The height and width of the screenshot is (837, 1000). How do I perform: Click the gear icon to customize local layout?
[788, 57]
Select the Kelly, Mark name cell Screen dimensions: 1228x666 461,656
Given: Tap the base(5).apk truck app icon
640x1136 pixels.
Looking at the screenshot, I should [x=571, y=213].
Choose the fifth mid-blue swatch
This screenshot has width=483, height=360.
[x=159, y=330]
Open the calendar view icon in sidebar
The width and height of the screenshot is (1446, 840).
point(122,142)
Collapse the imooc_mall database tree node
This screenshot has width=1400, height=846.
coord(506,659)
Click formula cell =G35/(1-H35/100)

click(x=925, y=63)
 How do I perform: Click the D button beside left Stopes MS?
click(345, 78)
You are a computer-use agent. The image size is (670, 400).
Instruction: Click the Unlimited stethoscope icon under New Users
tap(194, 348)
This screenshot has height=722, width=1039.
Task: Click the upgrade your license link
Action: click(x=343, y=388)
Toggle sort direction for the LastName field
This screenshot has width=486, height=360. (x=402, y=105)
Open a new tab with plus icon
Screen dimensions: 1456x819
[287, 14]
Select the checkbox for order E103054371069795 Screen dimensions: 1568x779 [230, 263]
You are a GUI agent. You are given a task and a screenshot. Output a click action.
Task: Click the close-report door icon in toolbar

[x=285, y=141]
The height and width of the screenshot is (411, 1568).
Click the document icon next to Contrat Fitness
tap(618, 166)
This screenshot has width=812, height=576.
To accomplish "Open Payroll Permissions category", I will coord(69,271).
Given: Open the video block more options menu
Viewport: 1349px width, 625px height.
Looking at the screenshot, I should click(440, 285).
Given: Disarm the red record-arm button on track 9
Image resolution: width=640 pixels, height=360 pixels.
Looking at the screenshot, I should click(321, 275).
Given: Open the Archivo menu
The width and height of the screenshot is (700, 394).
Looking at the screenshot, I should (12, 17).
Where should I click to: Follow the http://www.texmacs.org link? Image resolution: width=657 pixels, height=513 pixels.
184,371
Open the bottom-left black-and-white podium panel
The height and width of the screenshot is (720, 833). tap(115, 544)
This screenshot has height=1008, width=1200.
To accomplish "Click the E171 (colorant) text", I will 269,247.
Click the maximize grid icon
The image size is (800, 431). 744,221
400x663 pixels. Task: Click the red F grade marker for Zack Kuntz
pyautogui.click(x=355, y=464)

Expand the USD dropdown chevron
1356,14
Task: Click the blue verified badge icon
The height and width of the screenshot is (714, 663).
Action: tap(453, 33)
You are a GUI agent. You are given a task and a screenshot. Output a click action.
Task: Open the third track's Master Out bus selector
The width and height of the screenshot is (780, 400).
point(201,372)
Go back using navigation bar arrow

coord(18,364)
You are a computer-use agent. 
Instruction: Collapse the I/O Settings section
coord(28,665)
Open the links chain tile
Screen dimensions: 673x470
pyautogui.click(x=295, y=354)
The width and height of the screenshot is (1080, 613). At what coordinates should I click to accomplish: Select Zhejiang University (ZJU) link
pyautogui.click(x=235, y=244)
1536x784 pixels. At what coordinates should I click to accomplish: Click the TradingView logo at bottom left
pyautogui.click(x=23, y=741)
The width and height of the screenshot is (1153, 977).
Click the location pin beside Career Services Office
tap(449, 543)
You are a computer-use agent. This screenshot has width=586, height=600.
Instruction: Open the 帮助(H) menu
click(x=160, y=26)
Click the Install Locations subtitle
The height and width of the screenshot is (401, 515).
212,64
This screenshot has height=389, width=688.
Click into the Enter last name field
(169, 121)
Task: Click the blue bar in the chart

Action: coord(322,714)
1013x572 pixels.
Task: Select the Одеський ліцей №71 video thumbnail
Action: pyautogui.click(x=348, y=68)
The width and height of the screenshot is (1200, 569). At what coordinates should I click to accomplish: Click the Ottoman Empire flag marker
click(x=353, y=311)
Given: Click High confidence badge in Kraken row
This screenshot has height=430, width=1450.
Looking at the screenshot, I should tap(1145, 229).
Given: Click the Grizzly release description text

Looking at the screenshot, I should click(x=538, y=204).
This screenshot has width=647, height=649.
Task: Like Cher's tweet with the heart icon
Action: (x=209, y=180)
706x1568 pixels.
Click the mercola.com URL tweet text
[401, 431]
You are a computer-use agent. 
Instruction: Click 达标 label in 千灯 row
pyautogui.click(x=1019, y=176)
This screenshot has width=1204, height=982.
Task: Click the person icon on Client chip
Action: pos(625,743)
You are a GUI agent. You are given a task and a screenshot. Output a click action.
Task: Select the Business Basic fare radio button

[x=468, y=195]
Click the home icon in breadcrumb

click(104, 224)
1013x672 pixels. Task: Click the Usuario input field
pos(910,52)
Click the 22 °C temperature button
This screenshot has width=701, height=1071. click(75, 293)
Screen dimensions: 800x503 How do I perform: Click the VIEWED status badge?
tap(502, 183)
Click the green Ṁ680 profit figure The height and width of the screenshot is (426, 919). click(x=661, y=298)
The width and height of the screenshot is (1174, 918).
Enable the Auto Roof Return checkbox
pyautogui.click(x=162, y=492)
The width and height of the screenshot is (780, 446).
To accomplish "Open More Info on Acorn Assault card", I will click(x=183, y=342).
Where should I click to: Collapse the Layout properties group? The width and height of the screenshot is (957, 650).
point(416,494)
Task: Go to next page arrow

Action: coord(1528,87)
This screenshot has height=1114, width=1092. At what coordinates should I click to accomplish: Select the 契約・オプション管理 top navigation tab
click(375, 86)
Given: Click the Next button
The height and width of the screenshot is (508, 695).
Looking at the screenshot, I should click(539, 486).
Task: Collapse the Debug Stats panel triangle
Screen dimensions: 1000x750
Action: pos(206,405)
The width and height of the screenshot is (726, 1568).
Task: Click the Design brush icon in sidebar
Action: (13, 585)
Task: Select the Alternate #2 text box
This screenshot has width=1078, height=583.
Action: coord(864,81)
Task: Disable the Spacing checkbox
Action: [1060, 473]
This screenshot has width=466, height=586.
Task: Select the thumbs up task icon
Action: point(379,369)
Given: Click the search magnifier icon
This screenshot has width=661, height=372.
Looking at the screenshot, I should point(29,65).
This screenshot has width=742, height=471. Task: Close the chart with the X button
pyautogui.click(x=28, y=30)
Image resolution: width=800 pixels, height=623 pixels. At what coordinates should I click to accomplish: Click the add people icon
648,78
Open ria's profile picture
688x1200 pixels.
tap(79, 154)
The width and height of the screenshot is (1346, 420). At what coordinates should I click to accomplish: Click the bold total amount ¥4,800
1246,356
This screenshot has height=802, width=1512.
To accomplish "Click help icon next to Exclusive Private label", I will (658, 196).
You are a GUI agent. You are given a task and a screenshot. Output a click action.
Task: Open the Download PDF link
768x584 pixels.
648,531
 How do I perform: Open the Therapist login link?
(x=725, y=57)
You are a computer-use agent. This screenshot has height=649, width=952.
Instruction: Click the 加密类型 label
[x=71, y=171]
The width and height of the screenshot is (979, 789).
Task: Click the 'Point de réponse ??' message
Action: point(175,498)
○ ○ ○ ○ ○
*WORK TASK*.
Among the lines of the data above, find those with the word "track" and show them.

*EXERCISE OUTPUT*.
Given: Disarm the red record-arm button on track 9
Task: Open the third track's Master Out bus selector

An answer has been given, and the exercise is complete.